INSTRUCTIONS TO FOLLOW: Please repeat, precisely as written, only the lines from the one containing "This screenshot has height=454, width=584." through the last line of the records below, pictures omitted.

MATERIAL FOR THE TASK:
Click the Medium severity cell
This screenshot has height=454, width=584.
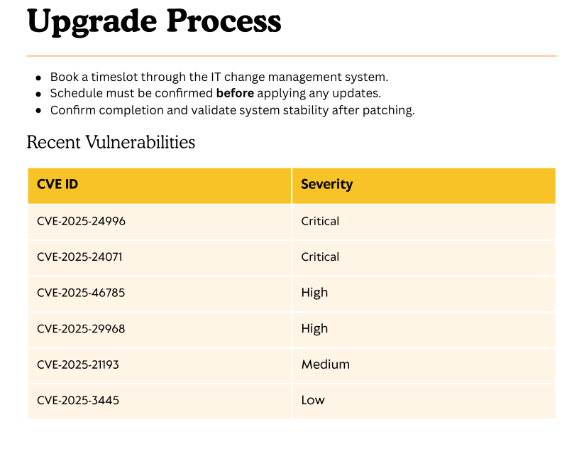point(325,364)
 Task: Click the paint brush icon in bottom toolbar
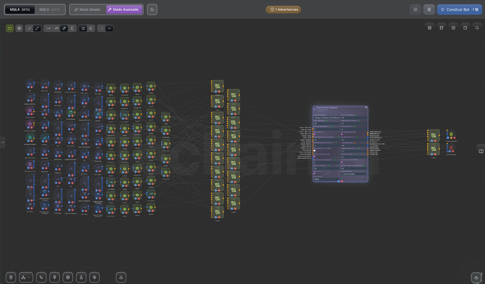55,277
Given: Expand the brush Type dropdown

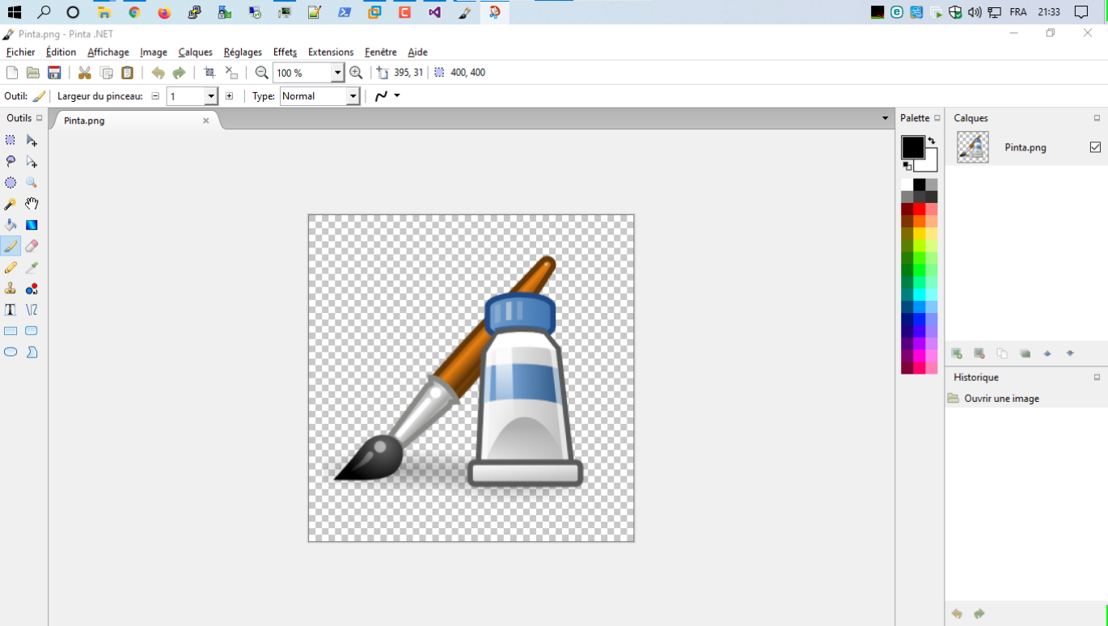Looking at the screenshot, I should pyautogui.click(x=353, y=96).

ANSWER BOX:
This screenshot has height=454, width=584.
point(325,364)
 Task: Click the paint brush icon in bottom toolbar
55,277
Given: Expand the brush Type dropdown

Looking at the screenshot, I should pyautogui.click(x=353, y=96).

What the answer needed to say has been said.